START INFORMATION

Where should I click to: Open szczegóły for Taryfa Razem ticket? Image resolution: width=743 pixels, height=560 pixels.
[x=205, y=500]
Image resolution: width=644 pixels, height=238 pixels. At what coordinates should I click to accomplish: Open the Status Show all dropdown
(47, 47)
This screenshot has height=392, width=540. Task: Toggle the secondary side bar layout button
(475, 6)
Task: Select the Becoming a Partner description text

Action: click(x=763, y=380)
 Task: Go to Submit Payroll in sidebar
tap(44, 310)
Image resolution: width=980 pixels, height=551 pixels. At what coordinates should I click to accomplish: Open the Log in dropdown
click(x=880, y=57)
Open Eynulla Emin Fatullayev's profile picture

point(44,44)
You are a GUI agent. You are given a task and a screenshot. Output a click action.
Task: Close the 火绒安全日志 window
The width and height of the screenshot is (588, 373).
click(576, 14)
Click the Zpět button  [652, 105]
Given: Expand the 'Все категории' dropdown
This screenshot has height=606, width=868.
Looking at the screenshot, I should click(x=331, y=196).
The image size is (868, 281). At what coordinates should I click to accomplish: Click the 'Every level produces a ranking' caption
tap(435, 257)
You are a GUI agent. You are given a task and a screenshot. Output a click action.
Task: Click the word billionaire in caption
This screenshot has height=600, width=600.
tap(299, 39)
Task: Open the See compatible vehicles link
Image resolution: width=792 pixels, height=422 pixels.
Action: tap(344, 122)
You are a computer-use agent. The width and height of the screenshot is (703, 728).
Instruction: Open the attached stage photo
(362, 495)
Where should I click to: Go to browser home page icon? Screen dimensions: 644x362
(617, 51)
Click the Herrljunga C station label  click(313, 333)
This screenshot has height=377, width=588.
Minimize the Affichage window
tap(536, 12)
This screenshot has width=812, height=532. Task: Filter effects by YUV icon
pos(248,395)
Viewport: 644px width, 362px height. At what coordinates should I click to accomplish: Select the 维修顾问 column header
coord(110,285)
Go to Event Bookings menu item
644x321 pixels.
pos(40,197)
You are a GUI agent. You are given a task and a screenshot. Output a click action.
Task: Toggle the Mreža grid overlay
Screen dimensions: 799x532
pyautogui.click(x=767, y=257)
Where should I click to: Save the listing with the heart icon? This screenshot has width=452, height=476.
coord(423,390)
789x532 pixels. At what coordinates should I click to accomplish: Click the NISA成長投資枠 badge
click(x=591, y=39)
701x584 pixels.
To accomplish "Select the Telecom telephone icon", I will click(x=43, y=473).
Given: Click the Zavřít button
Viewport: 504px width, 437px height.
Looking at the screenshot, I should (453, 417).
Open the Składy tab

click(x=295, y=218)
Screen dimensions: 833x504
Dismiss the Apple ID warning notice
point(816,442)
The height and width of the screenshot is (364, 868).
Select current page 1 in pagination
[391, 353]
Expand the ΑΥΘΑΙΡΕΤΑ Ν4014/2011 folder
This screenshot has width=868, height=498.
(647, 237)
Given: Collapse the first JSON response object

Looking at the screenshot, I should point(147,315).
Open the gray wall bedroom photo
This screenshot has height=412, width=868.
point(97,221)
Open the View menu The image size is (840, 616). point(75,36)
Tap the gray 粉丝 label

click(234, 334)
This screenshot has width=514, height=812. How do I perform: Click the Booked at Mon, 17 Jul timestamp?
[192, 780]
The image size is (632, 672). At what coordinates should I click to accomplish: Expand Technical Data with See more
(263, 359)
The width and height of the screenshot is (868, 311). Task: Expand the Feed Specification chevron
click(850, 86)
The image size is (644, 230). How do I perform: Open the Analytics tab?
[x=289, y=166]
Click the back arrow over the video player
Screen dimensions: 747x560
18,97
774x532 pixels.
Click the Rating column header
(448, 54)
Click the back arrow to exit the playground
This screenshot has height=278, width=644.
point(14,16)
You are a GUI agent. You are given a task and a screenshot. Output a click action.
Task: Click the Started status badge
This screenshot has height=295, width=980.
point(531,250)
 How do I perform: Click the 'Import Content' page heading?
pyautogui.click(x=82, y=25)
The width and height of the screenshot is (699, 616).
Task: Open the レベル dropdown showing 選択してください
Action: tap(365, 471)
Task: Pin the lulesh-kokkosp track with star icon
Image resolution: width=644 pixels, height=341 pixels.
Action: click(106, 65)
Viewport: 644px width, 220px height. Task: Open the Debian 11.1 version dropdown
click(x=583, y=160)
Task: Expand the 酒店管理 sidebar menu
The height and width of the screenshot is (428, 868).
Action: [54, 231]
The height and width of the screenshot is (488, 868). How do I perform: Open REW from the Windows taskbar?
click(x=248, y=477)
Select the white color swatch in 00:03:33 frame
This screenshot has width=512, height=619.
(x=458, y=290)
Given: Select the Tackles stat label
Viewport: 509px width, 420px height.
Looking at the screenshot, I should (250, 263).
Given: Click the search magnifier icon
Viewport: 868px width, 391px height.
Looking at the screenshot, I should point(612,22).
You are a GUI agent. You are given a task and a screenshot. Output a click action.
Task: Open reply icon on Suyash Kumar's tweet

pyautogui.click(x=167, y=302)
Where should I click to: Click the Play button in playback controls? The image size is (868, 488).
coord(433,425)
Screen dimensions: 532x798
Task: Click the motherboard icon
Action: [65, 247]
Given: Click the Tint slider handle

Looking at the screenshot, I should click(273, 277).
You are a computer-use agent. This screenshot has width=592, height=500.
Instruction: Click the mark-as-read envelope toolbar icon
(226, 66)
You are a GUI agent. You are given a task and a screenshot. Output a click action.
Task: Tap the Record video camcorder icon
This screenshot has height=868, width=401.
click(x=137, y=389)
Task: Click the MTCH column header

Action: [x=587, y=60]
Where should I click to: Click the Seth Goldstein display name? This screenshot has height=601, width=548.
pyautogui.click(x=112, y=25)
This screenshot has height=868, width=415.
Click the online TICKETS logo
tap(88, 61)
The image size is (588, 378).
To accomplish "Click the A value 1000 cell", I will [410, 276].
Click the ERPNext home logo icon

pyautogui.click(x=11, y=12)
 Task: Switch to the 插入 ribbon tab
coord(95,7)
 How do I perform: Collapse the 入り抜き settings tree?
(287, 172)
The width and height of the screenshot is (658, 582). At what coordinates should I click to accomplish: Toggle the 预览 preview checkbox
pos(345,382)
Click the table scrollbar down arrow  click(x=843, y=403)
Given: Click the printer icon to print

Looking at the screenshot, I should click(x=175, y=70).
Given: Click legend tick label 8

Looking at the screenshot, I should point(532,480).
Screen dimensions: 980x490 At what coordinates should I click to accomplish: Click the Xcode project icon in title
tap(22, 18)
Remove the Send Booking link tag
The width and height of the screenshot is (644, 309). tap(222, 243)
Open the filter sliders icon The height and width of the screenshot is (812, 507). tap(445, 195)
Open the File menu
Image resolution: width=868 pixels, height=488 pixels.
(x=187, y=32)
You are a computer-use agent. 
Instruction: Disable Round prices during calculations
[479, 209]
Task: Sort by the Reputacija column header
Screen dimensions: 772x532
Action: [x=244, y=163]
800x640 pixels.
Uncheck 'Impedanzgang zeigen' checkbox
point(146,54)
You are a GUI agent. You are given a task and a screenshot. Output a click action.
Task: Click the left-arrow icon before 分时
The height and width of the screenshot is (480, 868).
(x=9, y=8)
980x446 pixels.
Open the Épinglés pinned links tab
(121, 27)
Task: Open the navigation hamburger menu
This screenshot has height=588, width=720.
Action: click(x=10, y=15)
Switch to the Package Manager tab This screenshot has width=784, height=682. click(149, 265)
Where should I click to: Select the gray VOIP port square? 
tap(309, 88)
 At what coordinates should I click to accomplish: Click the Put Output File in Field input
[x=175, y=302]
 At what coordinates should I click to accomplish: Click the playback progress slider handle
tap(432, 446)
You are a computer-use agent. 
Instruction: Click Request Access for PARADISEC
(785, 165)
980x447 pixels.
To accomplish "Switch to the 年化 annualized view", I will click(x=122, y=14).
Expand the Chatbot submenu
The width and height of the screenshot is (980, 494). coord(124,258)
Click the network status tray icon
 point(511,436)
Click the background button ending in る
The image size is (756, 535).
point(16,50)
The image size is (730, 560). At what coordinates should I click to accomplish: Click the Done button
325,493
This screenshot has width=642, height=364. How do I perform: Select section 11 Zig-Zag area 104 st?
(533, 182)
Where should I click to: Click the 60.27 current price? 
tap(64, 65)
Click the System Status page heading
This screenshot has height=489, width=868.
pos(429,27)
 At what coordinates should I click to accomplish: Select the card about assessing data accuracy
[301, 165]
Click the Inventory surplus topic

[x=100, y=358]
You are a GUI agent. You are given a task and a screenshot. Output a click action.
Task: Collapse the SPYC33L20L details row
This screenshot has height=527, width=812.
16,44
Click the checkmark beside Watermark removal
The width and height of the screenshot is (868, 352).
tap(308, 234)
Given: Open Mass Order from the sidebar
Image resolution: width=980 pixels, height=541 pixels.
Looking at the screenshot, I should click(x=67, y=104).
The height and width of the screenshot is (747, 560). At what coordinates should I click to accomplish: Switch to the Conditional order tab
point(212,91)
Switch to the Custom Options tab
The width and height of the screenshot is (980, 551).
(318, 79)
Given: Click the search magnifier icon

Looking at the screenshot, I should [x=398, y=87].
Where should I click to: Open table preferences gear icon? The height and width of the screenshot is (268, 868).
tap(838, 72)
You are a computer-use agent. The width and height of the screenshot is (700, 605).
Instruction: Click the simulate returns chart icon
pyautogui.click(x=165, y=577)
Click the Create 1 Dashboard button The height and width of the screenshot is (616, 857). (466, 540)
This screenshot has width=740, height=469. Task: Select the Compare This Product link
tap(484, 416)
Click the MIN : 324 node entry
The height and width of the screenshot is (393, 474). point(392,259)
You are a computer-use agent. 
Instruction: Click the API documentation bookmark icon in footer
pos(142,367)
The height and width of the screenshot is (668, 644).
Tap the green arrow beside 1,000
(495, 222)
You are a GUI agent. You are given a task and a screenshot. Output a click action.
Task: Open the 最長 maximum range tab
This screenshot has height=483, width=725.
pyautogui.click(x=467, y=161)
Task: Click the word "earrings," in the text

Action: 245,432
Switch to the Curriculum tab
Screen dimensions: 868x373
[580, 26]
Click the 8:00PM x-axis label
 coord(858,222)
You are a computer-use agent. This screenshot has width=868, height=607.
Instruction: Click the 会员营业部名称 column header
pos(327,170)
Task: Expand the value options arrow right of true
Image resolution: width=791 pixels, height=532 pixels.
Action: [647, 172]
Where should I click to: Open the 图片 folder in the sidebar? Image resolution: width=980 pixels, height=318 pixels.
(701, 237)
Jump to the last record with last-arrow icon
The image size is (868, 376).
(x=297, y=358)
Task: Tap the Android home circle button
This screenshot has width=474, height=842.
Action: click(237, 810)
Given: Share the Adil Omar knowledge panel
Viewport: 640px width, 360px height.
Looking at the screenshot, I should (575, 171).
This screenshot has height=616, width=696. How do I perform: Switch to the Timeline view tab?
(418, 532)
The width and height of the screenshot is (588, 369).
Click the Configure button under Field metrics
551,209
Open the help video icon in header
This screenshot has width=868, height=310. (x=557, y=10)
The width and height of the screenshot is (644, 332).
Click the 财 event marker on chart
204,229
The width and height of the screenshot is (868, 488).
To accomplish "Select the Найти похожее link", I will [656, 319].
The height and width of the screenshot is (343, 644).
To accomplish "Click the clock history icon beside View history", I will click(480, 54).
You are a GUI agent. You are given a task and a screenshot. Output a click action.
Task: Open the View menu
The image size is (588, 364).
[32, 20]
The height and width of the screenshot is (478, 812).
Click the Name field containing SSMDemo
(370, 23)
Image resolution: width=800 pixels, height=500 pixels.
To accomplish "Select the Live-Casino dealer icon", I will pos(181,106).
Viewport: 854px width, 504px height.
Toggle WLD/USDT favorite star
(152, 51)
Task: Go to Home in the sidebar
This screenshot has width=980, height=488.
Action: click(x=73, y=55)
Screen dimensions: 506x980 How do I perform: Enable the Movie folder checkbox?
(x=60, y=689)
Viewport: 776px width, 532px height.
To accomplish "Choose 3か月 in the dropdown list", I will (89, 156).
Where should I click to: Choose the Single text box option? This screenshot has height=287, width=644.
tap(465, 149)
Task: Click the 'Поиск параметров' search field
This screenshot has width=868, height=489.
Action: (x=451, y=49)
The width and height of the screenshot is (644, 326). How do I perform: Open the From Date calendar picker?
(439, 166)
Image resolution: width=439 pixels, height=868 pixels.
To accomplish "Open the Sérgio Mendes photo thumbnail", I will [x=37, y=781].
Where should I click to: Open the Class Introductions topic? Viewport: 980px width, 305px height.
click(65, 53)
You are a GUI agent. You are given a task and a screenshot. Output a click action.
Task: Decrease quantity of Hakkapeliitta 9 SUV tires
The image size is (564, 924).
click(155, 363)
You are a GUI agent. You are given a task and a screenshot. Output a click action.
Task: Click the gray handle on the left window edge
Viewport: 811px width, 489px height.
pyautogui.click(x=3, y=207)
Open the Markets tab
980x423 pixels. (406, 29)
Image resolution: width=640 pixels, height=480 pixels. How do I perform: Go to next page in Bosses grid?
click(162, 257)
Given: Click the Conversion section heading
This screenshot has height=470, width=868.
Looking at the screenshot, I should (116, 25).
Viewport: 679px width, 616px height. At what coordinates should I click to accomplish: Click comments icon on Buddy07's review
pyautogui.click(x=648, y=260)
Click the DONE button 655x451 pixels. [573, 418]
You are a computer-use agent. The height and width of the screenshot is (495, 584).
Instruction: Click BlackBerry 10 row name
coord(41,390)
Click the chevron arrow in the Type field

END INFORMATION

Transcribe, exactly and without additions, the lines of the records above, beginning with the line that contains "Task: Go to Submit Payroll in sidebar" and ending with the line that contains "Task: Open the See compatible vehicles link", both included.

 Task: Go to Submit Payroll in sidebar
tap(44, 310)
Image resolution: width=980 pixels, height=551 pixels. At what coordinates should I click to accomplish: Open the Log in dropdown
click(x=880, y=57)
Open Eynulla Emin Fatullayev's profile picture

point(44,44)
You are a GUI agent. You are given a task and a screenshot. Output a click action.
Task: Close the 火绒安全日志 window
The width and height of the screenshot is (588, 373).
click(576, 14)
Click the Zpět button  [652, 105]
Given: Expand the 'Все категории' dropdown
This screenshot has height=606, width=868.
Looking at the screenshot, I should click(x=331, y=196).
The image size is (868, 281). At what coordinates should I click to accomplish: Click the 'Every level produces a ranking' caption
tap(435, 257)
You are a GUI agent. You are given a task and a screenshot. Output a click action.
Task: Click the word billionaire in caption
This screenshot has height=600, width=600.
tap(299, 39)
Task: Open the See compatible vehicles link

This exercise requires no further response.